**OBJECTIVES**
(1) In the wiki page on Docker containers for Python scripts, reproduce the stretch from "Creating Docker containers" through "repository.".
(2) Answer these questions from the wiki page on Docker containers for Python scripts:
(a) What base image do the template containers use?
(b) Which folder under the Lambda containers holds test_payload.json and build.sh?
(c) What three things does the Dockerfile specify?
(3) Extend the wiki page on Docker containers for Python scripts, picking up after its final sentence about the Dockerfile.

**PASSAGE GIVEN**
Creating Docker containers for deploying Python scripts - Observatorio-do-Trabalho-de-Pernambuco/documentation GitHub Wiki
This wiki provides a comprehensive guide for developing Docker containers for AWS Lambda functions and local testing using the templates in the infraestrutura-de-dados
repository.
- Overview
- Container Types
- File Structure
- Core Files Explained
- Development Workflow
- Docker Commands
- Testing Locally
- Deployment to AWS Lambda
- Best Practices
- Troubleshooting
This repository contains two types of Docker containers:
-
Template Containers (
containers/template/
): For local development and testing -
Lambda Containers (
containers/lambda/
): For AWS Lambda deployment
- Purpose: Local development, testing, and debugging
-
Base Image:
python:3.11-slim
-
Entry Point: Command-line interface with
main.py
- Use Case: Interactive development and batch processing
- Purpose: AWS Lambda deployment
-
Base Image:
public.ecr.aws/lambda/python:3.11
- Entry Point: Lambda handler function
- Use Case: Serverless execution in AWS
containers/
├── template/
│ ├── ftp_to_s3/
│ │ ├── Dockerfile
│ │ ├── main.py
│ │ ├── requirements.txt
│ │ └── README.md
│ ├── list_ftp_files/
│ │ ├── Dockerfile
│ │ ├── main.py
│ │ ├── requirements.txt
│ │ └── README.md
│ └── s3_to_parquet/
│ ├── Dockerfile
│ ├── main.py
│ ├── requirements.txt
│ └── README.md
└── lambda/
├── ftp_to_s3/
│ ├── Dockerfile
│ ├── lambda_handler.py
│ ├── requirements.txt
│ └── README.md
├── list_ftp_files/
│ ├── Dockerfile
│ ├── lambda_handler.py
│ ├── requirements.txt
│ └── README.md
└── s3_to_parquet/
├── Dockerfile
├── lambda_handler.py
├── requirements.txt
├── README.md
├── test_payload.json
└── build.sh
The Dockerfile defines how to build the container image. It specifies the base image, dependencies, and runtime configuration.

**RECORDED DATA**
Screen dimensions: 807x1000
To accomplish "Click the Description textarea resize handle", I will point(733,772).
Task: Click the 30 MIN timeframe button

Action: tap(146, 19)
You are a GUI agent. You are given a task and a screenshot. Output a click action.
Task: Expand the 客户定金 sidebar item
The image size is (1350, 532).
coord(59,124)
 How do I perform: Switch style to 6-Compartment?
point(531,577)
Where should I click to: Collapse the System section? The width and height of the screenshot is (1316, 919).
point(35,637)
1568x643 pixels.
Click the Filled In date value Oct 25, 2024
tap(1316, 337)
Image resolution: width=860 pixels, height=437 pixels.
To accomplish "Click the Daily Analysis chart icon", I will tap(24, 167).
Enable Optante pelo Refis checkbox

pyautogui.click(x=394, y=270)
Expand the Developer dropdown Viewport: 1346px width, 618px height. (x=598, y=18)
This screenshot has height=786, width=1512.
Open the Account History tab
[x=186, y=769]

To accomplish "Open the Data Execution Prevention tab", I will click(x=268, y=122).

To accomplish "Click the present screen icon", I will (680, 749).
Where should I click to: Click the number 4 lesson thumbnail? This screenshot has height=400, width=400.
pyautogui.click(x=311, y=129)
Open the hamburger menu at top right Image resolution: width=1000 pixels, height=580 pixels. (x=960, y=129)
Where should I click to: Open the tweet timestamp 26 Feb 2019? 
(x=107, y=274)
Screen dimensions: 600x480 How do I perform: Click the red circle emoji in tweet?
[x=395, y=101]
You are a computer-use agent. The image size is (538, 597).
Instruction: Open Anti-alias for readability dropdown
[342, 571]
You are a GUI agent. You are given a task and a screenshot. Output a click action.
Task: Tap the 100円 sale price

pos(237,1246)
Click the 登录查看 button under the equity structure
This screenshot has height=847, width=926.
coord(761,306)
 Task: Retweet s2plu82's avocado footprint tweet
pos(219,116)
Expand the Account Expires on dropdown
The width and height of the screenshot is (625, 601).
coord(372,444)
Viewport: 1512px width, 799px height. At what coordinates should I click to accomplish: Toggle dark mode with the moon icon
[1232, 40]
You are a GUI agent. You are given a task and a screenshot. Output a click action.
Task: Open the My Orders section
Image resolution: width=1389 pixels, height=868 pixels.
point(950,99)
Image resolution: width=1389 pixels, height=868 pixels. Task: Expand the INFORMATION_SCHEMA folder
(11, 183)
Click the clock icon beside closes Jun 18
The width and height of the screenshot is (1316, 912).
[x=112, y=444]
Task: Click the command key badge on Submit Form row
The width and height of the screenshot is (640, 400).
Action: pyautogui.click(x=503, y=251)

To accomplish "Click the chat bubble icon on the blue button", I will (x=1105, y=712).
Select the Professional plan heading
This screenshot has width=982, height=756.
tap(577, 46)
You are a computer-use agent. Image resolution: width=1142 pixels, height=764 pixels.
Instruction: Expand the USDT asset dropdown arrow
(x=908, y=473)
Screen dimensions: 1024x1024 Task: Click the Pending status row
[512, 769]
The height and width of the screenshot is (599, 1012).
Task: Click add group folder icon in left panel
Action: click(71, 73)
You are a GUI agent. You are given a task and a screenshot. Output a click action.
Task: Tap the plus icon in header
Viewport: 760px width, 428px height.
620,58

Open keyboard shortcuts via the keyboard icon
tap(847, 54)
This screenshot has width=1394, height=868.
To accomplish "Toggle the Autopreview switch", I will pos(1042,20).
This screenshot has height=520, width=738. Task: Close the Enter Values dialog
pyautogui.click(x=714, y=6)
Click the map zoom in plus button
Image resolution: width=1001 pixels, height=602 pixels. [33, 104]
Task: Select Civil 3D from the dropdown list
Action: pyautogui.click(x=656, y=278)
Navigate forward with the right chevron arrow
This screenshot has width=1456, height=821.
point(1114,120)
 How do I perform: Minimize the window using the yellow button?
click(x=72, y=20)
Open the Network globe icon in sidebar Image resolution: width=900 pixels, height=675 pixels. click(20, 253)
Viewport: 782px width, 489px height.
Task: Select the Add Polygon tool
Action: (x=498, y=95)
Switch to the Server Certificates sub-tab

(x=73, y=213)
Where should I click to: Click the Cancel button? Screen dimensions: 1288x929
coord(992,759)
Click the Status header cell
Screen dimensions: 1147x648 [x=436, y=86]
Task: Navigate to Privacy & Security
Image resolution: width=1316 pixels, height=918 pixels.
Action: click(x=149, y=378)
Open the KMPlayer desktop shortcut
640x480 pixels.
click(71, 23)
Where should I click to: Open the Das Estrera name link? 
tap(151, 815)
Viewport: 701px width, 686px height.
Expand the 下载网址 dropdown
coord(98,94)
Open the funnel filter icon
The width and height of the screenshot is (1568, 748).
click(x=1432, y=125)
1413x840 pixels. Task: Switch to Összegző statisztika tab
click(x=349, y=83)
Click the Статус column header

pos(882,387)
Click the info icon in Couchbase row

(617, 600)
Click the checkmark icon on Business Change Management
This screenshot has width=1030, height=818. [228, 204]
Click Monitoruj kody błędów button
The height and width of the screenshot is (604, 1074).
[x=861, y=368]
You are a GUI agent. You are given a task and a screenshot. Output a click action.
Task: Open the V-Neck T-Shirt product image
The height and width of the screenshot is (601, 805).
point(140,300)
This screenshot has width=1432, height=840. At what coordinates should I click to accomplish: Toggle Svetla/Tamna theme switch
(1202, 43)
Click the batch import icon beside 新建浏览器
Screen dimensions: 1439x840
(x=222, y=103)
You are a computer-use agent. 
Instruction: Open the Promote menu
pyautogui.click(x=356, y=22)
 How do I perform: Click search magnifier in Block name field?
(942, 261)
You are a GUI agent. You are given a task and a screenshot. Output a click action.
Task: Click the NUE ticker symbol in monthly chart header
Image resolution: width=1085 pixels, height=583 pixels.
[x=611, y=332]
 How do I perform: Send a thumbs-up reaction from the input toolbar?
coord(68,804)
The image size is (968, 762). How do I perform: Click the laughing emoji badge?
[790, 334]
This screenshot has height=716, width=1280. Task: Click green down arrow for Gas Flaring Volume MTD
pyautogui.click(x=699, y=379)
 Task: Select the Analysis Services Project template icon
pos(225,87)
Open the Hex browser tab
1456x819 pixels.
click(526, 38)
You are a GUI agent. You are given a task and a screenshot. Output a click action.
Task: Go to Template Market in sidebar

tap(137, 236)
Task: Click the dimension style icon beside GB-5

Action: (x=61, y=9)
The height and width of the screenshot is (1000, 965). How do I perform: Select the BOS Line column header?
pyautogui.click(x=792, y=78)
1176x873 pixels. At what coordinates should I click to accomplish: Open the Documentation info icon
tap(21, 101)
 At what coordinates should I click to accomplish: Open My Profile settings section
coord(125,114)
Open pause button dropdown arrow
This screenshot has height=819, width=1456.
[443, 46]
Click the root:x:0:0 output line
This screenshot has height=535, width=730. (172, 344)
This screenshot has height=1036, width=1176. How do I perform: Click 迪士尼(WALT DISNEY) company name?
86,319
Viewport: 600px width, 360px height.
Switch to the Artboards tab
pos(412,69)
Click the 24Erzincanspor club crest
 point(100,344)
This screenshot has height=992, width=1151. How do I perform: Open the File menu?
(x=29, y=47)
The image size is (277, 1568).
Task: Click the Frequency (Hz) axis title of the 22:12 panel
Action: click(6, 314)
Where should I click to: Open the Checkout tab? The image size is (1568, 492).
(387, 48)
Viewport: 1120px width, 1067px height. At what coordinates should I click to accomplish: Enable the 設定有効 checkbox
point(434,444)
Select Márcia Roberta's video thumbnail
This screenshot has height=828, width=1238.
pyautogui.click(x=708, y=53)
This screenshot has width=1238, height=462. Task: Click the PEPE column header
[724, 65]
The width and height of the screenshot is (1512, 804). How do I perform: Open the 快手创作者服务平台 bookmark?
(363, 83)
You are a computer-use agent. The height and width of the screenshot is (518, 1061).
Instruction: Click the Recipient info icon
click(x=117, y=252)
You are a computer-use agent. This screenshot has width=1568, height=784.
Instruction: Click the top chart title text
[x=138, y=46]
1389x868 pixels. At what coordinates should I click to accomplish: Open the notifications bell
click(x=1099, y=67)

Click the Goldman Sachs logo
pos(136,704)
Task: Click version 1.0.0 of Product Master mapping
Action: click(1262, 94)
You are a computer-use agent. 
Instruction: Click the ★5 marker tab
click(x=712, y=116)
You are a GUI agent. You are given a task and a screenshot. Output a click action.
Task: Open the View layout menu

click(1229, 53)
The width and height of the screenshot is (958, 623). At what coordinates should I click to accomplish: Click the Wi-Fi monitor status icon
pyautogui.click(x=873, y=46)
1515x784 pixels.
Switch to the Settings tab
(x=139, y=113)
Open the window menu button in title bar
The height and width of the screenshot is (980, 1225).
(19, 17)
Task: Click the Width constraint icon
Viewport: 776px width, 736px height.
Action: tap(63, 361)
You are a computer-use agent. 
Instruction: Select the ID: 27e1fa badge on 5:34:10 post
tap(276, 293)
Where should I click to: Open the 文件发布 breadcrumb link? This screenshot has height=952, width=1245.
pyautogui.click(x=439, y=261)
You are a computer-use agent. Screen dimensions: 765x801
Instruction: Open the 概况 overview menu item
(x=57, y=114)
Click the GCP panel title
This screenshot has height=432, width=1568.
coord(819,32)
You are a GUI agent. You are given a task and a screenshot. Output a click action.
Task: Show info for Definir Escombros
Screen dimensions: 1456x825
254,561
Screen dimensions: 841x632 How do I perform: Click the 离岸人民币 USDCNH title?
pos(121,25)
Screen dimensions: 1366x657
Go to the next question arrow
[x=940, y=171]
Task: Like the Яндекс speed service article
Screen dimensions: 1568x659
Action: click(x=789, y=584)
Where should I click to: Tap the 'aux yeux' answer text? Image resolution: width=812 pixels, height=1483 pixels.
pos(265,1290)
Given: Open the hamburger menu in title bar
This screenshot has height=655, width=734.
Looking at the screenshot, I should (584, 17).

**RESPONSES IN ORDER**
(1)
Creating Docker containers for deploying Python scripts - Observatorio-do-Trabalho-de-Pernambuco/documentation GitHub Wiki
This wiki provides a comprehensive guide for developing Docker containers for AWS Lambda functions and local testing using the templates in the infraestrutura-de-dados
repository.

(2)
(a) python:3.11-slim
(b) s3_to_parquet
(c) The base image, dependencies, and runtime configuration.

(3)
# Use Python 3.12 slim image for smaller size and efficiency
FROM python:3.12-slim
# Set working directory
WORKDIR /app
# Install system dependencies
RUN apt-get update && apt-get install -y \
gcc \
g++ \
&& rm -rf /var/lib/apt/lists/*
# Copy requirements and install Python dependencies
COPY containers/template/your_function/requirements.txt /app/
RUN pip install --no-cache-dir -r requirements.txt
# Copy the source code from the project root
COPY src/ /app/src/
# Copy the main.py script
COPY containers/template/your_function/main.py /app/
# Create a non-root user for security
RUN useradd -m -u 1000 appuser && chown -R appuser:appuser /app
USER appuser
# Set environment variables
ENV AWS_DEFAULT_REGION=us-east-1
ENV PYTHONPATH=/app/src
# Set the entrypoint to run main.py with arguments
ENTRYPOINT ["python", "/app/main.py"]
# Default CMD (can be overridden)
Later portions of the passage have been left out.